Data items
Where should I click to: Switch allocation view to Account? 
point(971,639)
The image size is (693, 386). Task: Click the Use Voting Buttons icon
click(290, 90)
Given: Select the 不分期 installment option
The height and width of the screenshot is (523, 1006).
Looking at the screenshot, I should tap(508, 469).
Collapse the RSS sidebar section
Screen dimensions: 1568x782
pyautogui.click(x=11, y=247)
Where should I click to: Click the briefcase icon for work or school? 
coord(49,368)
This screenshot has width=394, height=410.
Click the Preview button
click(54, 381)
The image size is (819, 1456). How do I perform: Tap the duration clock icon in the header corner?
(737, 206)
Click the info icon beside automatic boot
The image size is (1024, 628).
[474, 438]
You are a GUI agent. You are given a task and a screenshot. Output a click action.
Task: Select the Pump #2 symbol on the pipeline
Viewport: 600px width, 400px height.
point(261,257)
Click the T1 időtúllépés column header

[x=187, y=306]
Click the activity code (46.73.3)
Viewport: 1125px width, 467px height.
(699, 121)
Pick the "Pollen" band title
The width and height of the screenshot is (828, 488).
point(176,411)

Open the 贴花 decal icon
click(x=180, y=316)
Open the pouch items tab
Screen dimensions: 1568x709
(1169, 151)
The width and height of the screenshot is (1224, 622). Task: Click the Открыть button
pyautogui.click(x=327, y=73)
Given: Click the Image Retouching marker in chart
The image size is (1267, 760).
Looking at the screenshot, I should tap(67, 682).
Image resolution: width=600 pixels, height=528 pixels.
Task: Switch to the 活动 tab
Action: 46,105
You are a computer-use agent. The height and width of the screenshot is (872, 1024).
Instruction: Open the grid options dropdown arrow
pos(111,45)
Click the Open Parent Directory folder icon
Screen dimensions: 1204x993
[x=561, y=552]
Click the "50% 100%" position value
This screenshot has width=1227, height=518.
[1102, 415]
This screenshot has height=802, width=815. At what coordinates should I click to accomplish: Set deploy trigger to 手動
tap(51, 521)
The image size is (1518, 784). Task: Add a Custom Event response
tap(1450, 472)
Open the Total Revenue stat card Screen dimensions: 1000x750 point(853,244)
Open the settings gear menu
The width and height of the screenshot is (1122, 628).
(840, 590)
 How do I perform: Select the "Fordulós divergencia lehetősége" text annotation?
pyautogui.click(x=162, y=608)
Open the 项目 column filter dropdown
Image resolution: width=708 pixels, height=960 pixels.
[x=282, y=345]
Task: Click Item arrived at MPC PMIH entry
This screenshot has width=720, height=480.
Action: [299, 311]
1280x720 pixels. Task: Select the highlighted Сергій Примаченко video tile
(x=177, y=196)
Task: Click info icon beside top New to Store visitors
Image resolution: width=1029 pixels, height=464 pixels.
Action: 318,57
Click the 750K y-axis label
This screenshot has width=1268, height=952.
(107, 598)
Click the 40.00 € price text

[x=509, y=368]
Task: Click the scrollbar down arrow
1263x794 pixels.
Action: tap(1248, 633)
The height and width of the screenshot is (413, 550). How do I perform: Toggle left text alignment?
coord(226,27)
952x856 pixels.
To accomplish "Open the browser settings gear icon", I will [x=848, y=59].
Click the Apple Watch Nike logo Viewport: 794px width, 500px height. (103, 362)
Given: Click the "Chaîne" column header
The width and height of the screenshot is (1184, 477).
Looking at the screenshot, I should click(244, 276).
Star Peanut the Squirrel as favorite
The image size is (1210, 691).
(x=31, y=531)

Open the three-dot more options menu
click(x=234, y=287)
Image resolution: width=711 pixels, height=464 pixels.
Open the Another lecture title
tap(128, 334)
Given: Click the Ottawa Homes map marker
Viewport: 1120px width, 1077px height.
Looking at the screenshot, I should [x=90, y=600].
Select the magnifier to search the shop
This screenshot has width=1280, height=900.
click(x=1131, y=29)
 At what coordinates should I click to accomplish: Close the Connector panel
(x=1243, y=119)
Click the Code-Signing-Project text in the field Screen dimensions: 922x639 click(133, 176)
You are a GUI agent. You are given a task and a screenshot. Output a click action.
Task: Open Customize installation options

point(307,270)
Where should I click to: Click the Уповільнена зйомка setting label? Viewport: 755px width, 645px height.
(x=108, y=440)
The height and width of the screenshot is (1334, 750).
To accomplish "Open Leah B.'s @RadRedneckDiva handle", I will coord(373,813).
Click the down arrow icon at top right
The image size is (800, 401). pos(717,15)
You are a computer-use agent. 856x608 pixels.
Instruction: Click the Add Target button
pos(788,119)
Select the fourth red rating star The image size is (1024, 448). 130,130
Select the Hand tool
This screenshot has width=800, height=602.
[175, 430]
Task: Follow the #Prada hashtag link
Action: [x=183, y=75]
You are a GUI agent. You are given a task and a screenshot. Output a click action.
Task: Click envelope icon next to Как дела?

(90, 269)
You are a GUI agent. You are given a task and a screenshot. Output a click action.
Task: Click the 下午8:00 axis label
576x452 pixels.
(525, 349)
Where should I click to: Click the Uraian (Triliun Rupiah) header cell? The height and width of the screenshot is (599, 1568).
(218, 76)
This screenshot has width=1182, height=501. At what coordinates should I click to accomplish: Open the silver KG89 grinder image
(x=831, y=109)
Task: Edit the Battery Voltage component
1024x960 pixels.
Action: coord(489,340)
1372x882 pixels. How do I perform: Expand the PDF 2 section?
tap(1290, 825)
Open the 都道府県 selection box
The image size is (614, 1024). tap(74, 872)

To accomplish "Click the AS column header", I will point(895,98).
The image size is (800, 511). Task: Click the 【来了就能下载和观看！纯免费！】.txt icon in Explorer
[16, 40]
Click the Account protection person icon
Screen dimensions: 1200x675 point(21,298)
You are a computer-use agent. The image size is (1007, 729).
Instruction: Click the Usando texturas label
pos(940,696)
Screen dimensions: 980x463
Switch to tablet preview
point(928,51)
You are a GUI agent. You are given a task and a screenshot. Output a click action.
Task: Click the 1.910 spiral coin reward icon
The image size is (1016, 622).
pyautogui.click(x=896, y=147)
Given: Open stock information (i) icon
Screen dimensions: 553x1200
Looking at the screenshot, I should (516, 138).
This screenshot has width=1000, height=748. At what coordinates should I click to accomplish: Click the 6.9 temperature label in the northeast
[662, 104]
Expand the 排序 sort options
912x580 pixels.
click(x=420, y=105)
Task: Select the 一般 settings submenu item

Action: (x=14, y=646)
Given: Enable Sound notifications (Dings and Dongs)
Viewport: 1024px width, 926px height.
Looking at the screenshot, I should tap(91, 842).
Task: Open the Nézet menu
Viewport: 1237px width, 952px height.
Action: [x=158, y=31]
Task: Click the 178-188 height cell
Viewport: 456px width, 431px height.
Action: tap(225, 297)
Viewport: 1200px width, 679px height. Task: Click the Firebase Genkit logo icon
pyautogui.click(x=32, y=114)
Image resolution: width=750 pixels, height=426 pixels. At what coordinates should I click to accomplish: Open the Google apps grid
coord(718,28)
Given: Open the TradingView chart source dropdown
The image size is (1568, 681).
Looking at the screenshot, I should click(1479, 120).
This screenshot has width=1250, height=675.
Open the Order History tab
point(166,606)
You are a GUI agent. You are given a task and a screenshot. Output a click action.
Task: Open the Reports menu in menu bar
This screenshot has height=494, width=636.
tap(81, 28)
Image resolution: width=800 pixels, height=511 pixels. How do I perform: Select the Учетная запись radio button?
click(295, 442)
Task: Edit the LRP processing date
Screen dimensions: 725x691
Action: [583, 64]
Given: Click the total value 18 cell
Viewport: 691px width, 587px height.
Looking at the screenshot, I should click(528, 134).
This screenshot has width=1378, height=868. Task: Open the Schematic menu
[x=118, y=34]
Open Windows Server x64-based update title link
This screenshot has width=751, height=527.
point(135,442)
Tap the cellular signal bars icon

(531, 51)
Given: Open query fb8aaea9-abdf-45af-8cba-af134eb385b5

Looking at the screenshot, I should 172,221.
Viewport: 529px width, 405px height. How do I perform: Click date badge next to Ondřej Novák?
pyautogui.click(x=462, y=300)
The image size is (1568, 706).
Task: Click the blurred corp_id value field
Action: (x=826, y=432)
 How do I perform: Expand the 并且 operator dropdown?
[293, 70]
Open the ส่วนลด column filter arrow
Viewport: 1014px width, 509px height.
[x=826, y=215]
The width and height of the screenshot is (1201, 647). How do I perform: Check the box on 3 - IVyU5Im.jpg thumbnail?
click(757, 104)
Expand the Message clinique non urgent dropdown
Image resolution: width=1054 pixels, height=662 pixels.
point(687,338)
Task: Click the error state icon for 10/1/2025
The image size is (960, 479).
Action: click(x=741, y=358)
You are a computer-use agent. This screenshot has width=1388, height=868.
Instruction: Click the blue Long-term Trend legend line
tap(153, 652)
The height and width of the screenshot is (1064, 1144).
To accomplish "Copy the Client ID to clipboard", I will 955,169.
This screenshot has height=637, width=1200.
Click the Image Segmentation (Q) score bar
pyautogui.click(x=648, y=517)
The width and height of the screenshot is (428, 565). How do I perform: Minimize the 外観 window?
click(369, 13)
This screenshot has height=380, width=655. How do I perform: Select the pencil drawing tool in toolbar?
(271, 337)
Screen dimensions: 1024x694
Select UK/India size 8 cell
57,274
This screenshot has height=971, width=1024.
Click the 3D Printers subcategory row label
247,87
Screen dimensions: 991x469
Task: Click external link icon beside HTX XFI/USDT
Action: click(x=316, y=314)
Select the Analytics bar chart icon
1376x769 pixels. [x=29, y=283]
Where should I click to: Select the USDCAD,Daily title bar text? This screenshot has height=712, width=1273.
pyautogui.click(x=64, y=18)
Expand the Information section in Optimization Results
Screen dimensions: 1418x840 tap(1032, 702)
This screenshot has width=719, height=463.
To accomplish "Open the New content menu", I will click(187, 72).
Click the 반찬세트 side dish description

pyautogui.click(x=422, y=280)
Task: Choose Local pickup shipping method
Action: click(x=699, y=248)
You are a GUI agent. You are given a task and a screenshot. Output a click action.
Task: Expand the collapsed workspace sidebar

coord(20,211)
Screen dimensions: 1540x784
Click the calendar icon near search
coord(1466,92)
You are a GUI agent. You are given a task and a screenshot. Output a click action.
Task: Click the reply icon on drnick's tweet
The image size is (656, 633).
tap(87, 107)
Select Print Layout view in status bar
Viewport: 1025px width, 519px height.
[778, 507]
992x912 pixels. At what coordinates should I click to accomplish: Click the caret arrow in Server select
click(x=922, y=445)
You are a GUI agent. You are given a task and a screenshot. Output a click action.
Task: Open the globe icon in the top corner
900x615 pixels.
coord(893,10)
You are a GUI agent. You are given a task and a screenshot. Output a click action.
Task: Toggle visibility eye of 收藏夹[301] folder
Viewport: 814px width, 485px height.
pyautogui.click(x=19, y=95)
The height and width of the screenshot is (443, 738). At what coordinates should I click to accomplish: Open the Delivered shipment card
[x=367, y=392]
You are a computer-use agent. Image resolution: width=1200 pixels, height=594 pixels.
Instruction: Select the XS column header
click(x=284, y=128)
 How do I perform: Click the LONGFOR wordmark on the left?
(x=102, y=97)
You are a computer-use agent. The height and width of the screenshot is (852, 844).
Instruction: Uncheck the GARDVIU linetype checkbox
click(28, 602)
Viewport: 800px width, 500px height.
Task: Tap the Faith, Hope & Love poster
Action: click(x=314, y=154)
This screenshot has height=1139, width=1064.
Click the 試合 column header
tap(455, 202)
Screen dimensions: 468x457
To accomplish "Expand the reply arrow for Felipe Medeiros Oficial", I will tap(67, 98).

Directions for this task:
The lines in the entries above that carry the word "axis" must be copied.

Solution to this problem:
Click the 750K y-axis label
Task: Click the 下午8:00 axis label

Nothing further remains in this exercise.